About the Center

The Center for Existential Resilience is an emerging platform for advising, initiative-building, research, philanthropy, and public-facing work connected to existential resilience.

It works with individuals, organizations, and selected projects through strategic guidance, collaboration, educational development, and applied thought. Its aim is to help meaningful work take clearer, stronger, and more durable form.

The Center is currently in formation. It is building an advisory circle, developing selected initiatives, shaping future public resources, and creating pathways for sponsorship, partnership, and philanthropic support. Over time, some parts of this work may be carried through direct advising, some through sponsored initiatives, and some through nonprofit or allied structures as they are established.

For now, the Center serves as a place to think, advise, convene, and help bring aligned work into clearer form.

How to participate:

If you feel drawn to support, sponsor, collaborate, participate, or help shape this work, you are welcome to reach out.

About Carolyn

Carolyn Sinsky is the founder of the Center for Existential Resilience. Her work explores resilience at the intersection of philanthropy, ecology, transformation, and future-oriented public life, including advising individuals and organizations seeking deeper, wiser, and more enduring forms of resilience.

She brings together writing, teaching, strategy, and mission-driven work, with a particular interest in resilience, story, systems, and transformation across personal, cultural, and ecological scales.
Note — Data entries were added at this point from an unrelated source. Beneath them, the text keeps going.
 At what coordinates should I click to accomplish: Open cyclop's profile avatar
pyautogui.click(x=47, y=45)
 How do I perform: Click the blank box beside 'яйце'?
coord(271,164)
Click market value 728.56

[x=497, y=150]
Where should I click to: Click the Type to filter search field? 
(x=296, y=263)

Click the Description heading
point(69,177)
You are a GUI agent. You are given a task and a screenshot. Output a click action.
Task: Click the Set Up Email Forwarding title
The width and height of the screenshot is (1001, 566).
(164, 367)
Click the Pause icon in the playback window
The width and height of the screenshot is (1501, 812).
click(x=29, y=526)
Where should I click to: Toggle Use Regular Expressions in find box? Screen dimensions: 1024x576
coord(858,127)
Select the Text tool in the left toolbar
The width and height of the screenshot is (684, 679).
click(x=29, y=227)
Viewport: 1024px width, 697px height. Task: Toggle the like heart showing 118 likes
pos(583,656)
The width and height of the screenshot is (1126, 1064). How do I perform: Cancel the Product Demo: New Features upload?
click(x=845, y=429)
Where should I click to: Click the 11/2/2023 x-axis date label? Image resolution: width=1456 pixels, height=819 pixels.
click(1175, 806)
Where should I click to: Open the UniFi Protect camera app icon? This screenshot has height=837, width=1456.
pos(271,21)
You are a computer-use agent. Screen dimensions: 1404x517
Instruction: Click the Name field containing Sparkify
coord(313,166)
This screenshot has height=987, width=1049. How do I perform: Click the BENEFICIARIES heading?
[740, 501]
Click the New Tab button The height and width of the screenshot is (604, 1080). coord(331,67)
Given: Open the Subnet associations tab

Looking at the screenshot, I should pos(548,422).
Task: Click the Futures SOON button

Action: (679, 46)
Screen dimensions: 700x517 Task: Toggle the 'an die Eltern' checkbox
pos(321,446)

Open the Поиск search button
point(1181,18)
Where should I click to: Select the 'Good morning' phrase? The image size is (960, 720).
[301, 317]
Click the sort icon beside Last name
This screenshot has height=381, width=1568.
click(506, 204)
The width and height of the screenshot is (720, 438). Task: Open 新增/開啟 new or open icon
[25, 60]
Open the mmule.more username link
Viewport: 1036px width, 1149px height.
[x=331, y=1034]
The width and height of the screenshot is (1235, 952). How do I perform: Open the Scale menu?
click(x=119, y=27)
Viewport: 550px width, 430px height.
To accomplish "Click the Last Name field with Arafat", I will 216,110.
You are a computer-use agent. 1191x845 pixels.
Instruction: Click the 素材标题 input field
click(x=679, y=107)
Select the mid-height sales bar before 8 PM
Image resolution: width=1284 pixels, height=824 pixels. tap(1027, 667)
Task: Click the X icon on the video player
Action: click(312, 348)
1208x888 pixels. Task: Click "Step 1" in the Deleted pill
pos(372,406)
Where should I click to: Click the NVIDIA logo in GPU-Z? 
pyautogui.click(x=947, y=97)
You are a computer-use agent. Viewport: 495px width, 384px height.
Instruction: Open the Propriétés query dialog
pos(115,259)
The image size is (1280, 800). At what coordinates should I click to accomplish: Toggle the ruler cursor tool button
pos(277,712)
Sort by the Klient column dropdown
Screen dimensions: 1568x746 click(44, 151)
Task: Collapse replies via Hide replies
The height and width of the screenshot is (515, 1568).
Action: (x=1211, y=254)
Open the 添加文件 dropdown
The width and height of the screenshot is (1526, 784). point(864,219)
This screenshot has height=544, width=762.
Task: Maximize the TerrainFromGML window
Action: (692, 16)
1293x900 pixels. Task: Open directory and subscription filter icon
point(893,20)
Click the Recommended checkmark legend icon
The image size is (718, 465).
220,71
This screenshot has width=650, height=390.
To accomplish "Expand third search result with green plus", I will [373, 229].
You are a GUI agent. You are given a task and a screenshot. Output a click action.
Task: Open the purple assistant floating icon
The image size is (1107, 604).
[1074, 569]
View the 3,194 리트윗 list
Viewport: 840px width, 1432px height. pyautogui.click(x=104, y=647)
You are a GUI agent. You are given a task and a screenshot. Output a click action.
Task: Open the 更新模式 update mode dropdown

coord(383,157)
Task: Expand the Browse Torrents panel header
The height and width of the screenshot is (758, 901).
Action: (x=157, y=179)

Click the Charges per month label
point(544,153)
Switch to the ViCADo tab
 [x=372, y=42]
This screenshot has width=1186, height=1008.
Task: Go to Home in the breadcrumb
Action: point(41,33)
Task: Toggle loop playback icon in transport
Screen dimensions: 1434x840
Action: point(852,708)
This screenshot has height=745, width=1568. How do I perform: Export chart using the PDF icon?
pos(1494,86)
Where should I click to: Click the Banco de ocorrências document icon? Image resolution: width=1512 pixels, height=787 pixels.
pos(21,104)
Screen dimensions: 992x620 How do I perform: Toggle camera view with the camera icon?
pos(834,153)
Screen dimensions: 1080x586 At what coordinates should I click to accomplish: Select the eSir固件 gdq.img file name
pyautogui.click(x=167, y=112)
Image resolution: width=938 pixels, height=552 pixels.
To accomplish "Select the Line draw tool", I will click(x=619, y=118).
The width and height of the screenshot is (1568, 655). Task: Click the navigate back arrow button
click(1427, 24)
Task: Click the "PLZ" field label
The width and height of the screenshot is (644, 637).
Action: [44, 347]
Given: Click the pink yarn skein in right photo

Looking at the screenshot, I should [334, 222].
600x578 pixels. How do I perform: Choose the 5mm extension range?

She teaches Shakespeare at Stanford Continuing Studies.

A Presidential Scholar at both Harvard and Stanford, she holds a PhD from Yale University, where she received the Graduate Teaching Prize for excellence in teaching and mentoring.

Why I do this work

I am interested in resilience not only as recovery, but as transformation: the remaking of a life, a mission, an organization, or a way of being.

I am especially interested in existential resilience as a response to existential risk — not only the risks of ecological collapse and systemic fragility, but also the question of how coherence, meaning, connection, and vitality can be sustained in the present.

For me, the question is not only what threatens life or forecloses the future, but what allows meaning, care, responsibility, and intelligent action to endure.